▸ **SOURCE PASSAGE**
This is the 21st-century vision of play: it’s safe, organised, educational, always supervised by adults. And it might have killed off what we used to think of as play: kids running around whatever space they could find, improvising unpredictable games and creating social worlds unfathomable to their parents.

Children are far less free than they used to be. While 71% of Boomers and 80% of Gen X recall playing in the street as children, only 27% of children do today. And last week, MPs heard evidence in an inquiry into how the built environment restricts children’s independence, with charities warning that a lack of outdoor play is very bad for their development.

In urbanised environments, where land is at an all-time premium, finding a place to run around can be a challenge. One in eight children don’t have a garden and nearly 800 playgrounds have closed in the past decade. But this doesn’t account for the precipitous collapse of playing on the street, when roads are more regulated and safer than ever before. Nor does it acknowledge that there are still 16,000 playgrounds maintained by local authorities in the UK, and 27,000 parks. There must be some other factors at work.

Having a child is generally perceived as harder than it used to be. In three quarters of families in which the parents are together, both of them work. And childcare costs have risen precipitously. There has been an attendant boom in helicopter parenting, with couples more focused than ever on the details of their kids’ development. Their aim is to optimise their lives — and excise all bad externalities.

But this safetyist instinct does have blind spots. While parents might be grilled in A&E if they bring in their child with a minor injury from climbing a tree; nobody tells you off for parking your toddler on the iPad for half an hour that turns into half a day. If your kids are a bit pallid from spending more time online than outside, that’s accepted as normal. Safeguarding culture is obsessed with preventing tangible, acute injuries such as cuts and bruises, but the slower chronic harms that emerge over years are often ignored — even though we know, and lament, that children are increasingly less physically and mentally healthy.

▸ **WHAT NEEDS TO BE DONE**
From the passage on children's play, list every figure written as a percentage, along with the group each one describes.

▸ **RAW DATA**
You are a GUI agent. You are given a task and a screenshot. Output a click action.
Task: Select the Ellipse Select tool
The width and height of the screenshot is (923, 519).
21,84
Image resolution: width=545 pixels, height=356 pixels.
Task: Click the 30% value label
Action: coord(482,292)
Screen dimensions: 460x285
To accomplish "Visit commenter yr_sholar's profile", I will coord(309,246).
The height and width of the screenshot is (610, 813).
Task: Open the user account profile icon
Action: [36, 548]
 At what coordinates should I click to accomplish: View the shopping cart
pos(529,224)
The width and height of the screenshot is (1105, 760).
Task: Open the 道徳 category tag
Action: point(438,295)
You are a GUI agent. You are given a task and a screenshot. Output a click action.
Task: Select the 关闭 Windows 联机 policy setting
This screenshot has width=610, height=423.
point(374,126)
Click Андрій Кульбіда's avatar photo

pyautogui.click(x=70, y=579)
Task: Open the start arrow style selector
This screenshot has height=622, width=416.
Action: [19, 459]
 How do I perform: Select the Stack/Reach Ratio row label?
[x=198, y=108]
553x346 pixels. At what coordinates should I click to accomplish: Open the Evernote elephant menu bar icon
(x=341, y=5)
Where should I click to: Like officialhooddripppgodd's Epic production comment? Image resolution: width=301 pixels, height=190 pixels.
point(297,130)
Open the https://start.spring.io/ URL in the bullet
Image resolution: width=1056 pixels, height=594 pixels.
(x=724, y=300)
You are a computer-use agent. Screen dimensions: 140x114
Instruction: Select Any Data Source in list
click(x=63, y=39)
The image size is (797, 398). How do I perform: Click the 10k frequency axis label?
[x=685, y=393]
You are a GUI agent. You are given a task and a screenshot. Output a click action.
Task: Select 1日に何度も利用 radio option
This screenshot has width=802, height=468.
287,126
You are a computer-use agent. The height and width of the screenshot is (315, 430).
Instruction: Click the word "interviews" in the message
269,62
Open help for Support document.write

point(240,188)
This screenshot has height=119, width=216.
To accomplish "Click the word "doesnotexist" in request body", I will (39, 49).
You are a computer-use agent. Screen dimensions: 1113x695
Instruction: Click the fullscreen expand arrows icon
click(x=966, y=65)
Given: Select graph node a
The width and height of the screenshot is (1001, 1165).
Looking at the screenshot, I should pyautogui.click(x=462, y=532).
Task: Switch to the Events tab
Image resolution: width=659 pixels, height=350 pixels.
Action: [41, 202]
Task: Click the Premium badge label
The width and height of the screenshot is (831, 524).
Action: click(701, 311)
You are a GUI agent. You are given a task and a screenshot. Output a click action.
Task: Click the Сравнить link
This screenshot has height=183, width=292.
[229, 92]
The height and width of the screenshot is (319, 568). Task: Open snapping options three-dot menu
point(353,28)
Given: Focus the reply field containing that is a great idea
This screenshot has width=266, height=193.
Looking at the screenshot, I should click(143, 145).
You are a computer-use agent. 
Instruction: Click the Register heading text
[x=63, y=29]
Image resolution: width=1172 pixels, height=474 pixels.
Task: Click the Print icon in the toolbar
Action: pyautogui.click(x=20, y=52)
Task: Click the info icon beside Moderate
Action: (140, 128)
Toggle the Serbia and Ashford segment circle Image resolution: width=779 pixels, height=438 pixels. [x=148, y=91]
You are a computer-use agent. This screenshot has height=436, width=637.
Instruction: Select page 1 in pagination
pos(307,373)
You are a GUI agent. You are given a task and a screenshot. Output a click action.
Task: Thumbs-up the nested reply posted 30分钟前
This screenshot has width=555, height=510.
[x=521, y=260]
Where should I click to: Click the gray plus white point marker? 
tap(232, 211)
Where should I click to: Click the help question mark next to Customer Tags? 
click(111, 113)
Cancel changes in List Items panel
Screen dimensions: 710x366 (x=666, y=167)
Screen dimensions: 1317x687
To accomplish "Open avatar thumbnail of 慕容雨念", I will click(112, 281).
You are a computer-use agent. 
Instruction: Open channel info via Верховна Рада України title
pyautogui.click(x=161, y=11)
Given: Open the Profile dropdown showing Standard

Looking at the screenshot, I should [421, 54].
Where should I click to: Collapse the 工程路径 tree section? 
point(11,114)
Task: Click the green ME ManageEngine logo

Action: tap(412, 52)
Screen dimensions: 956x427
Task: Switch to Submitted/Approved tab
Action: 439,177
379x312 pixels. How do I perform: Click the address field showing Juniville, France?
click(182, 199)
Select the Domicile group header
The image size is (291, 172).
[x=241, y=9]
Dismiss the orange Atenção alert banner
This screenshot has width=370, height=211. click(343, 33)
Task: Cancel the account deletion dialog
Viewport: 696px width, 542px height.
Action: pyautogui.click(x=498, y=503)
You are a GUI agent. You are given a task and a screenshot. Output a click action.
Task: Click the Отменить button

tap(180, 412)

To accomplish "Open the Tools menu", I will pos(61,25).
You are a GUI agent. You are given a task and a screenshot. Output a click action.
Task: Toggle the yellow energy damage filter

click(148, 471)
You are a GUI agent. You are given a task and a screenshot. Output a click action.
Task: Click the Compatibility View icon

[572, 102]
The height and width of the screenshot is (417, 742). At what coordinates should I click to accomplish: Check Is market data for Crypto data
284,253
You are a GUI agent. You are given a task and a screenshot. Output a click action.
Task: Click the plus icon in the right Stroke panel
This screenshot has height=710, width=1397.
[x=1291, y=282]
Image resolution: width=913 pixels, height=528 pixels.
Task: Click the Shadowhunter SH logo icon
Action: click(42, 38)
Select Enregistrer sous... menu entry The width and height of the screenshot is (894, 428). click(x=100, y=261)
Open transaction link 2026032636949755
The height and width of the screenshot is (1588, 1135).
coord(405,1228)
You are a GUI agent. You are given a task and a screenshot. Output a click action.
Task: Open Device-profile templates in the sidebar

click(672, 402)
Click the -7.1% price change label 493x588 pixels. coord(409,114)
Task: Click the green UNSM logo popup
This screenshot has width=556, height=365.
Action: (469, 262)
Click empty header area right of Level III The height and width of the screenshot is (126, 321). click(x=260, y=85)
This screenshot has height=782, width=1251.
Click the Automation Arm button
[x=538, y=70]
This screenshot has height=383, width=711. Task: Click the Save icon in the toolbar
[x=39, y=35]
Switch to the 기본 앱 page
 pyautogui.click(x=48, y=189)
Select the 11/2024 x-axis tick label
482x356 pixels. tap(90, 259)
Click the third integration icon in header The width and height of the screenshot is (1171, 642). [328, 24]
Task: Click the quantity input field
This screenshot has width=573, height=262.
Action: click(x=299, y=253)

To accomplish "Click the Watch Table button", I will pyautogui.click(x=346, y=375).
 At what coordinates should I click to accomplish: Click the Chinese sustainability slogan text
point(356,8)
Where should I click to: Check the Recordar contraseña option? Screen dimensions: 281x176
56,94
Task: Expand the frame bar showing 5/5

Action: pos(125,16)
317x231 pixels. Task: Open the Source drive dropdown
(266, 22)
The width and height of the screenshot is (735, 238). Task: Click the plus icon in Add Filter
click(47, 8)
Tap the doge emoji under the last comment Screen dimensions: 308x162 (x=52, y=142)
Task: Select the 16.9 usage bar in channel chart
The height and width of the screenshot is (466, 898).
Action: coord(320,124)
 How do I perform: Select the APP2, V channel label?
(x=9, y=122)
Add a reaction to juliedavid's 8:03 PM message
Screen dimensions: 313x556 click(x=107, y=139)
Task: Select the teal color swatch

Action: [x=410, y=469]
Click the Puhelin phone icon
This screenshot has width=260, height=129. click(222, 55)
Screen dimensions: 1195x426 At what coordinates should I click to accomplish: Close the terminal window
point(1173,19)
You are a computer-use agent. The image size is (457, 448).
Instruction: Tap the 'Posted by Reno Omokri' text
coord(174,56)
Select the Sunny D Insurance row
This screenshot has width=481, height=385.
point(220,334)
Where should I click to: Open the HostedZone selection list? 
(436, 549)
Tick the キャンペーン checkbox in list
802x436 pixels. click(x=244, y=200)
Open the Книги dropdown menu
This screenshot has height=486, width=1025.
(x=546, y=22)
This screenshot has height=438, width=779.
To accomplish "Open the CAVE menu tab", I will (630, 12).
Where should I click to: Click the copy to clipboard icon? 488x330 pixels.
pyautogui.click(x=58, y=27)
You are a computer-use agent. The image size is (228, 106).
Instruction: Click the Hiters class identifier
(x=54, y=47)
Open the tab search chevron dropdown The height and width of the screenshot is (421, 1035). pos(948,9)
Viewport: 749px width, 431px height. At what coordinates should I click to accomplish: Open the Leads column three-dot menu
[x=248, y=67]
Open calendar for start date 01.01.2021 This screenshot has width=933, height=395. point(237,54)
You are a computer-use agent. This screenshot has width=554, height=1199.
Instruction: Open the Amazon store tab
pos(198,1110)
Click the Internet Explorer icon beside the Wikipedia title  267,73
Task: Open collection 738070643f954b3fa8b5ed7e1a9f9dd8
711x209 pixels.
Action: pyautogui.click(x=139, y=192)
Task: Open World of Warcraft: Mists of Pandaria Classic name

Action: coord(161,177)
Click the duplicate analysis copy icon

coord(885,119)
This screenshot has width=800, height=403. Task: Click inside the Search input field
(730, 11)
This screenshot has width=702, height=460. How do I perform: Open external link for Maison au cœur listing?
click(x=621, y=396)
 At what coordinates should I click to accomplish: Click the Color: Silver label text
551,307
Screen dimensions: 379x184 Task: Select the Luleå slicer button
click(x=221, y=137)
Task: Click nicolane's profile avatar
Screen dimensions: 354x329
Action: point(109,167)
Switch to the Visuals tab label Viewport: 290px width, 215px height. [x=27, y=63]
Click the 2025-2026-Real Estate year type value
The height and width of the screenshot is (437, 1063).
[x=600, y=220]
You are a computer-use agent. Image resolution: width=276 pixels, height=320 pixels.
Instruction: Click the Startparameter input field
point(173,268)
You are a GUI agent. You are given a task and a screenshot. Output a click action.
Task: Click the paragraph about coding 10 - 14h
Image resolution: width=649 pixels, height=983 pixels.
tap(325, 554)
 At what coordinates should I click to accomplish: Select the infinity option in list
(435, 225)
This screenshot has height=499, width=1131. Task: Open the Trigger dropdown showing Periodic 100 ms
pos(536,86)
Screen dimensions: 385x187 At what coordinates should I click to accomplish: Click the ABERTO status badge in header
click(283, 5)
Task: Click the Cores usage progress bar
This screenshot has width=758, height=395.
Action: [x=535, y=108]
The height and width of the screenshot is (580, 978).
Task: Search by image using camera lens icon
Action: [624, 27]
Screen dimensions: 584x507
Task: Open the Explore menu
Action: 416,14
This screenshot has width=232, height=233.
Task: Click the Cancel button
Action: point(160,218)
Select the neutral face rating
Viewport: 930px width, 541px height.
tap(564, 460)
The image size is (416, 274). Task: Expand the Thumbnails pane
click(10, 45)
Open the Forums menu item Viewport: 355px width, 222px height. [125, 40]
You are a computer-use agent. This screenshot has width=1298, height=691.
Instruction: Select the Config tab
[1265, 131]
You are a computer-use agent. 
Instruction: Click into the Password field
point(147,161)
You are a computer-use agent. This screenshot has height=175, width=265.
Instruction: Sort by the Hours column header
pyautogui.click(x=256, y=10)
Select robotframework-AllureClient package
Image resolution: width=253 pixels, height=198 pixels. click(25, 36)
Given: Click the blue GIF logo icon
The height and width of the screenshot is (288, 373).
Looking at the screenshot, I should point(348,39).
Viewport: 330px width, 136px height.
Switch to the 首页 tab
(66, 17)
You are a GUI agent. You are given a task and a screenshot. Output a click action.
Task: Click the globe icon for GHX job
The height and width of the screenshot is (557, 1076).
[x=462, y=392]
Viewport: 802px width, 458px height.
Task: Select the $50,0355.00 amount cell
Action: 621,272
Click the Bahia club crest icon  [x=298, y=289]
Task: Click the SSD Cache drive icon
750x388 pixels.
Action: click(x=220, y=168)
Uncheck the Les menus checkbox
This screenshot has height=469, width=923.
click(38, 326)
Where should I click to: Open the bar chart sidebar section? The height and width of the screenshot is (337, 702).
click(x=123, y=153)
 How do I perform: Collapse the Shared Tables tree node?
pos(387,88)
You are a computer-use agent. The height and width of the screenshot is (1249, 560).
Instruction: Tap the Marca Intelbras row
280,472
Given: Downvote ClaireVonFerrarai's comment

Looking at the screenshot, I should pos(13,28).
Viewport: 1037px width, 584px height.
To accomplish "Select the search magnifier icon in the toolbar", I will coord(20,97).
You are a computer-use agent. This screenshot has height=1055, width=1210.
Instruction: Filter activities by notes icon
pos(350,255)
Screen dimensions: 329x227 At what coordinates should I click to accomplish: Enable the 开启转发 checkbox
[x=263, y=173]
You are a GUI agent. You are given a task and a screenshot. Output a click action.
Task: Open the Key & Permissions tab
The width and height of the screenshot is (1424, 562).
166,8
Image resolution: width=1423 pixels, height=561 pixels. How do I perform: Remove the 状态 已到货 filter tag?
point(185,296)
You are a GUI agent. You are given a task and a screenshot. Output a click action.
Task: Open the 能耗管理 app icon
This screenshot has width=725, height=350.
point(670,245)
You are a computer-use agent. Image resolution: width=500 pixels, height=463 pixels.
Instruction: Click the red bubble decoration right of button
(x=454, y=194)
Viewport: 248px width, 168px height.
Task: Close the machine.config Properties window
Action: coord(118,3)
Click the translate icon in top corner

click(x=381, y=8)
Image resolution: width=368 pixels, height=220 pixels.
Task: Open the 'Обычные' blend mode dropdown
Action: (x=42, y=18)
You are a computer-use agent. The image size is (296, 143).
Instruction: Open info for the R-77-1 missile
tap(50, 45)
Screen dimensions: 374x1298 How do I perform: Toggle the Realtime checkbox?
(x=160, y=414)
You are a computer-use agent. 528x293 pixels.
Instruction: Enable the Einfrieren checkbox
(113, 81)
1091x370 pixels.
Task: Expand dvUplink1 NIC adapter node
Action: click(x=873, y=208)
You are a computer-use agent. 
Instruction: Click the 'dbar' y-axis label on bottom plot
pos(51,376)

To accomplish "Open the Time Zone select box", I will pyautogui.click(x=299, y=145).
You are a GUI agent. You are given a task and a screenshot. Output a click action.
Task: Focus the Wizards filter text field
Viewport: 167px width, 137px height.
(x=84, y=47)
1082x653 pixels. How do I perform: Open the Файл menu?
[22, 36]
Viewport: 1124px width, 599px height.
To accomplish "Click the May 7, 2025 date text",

▸ **ANSWER TO THIS EXERCISE**
- 71%: Boomers who recall playing in the street as children
- 80%: Gen X who recall playing in the street as children
- 27%: children who play in the street today